On the plus side of things, there’s a great deal more satisfying action in the film. Everywhere the characters  go, they fight new and more exciting battles. There are more lightsaber duels than you can shake a gimer stick at, and you do get to see Anakin massacre an entire village of sand people, taking his first steps on the path to becoming the infinitely cooler Darth Vader.

Anakin fixing to wreck someone: Hayden Christensen’s best acting usually happens when not speaking.

We get to see Boba Fett’s father Jango Fett actually doing shit, and he has to be decapitated by a very powerful Jedi before he’s put down. In his more idle scenes, Temuera Morrison brings a cool and collected deadpan to the character that is just fantastic.

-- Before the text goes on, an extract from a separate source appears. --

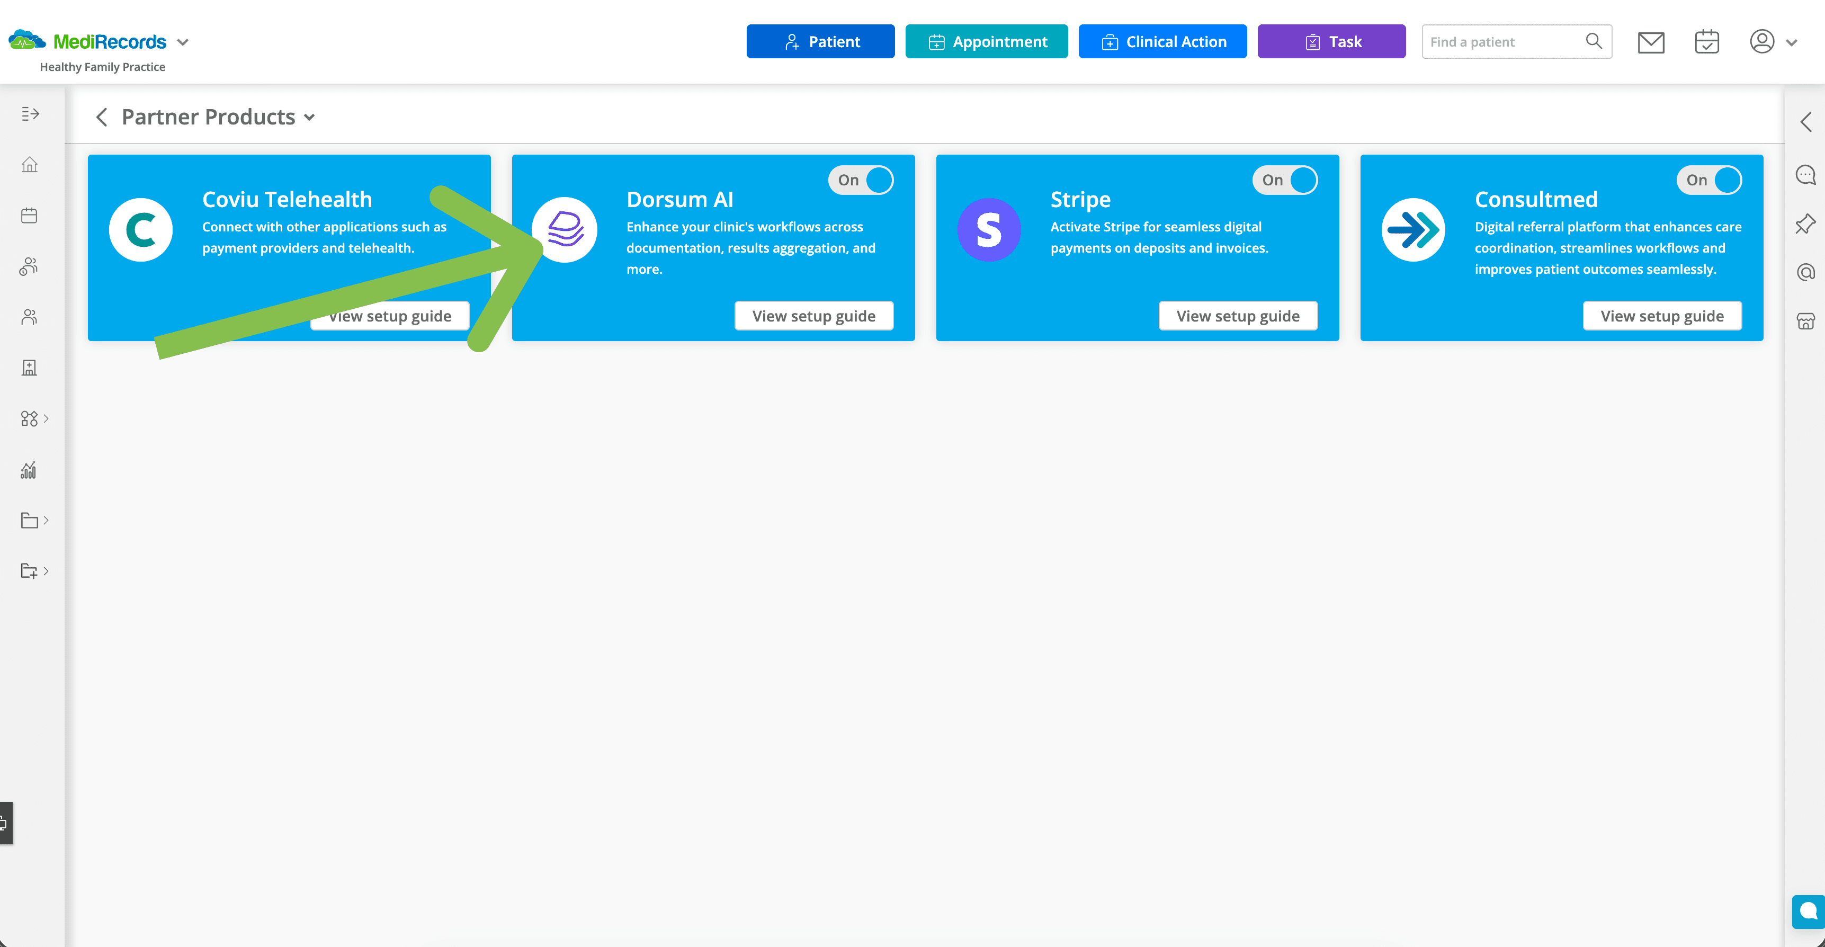Toggle the Stripe On switch
1825x947 pixels.
tap(1284, 180)
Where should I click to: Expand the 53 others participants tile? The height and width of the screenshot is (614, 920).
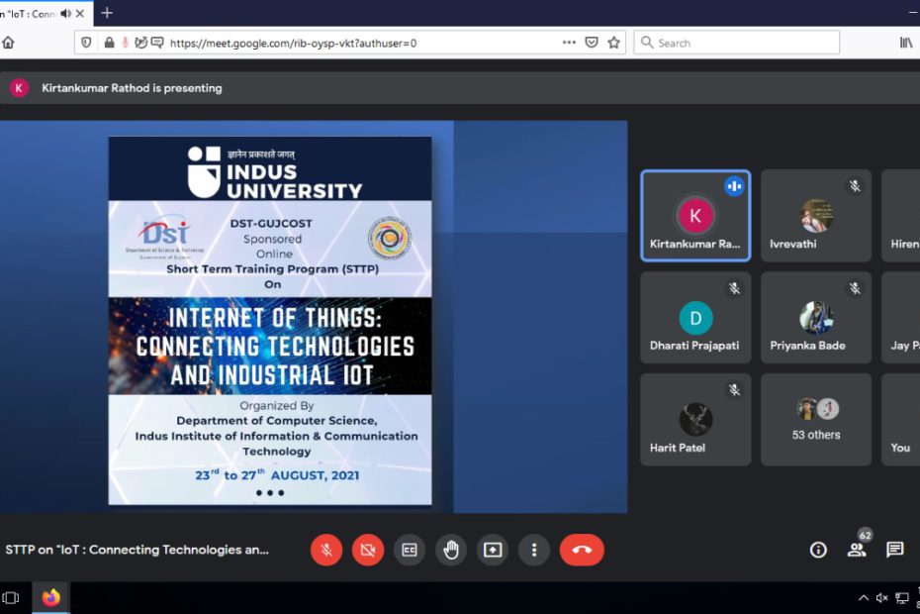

When helmed by the uncompromising Count Dooku, the new droid army is far more formidable looking than it was in The Phantom Menace. Perhaps the neatest thing is getting to see Yoda actually wield a lightsaber (and being a total badass as he’s doing it).

The badass Jango Fett doesn’t go down without several fights. Temuera Morrison finally takes the Fett character beyond just looking cool.

The scenery is stunning, to say the least. From the oppressive noir feel of city planet Coruscant, to the dreary water planet Kamino, and even Padme’s revealing white costume, the Star Wars galaxy’s scope is increased dramatically.

The unfortunate aspects of Attack of the Clones are that it is terribly scripted and acted. The love story is very classical, almost to the point of cliche, and the dialogue is more than facepalm worthy. I have to lament the choices that were made for some of the character development. After witnessing the supposedly intelligent Padme putting Jar Jar in control of her seat of power, and falling in love with Anakin even after he revealed that he massacred an entire village of men, women, and children, I’m totally forgiving Leia for sticking with a douchebag like Han after the whole ‘I know’ incident.

The late, great actor extraordinaire Christopher Lee brings opulent arrogance and classical elegance to the chief antagonist, Count Dooku.

Attack of the Clones is quite entertaining and takes things far more seriously than The Phantom Menace did — it presents a much grander vision than we’re used to in the saga, and it really does show how the more terrifying villain is the puppet master pulling the strings behind the scenes — but the film is too often bogged down by crumby acting and dialogue to be anything comparable to the original trilogy.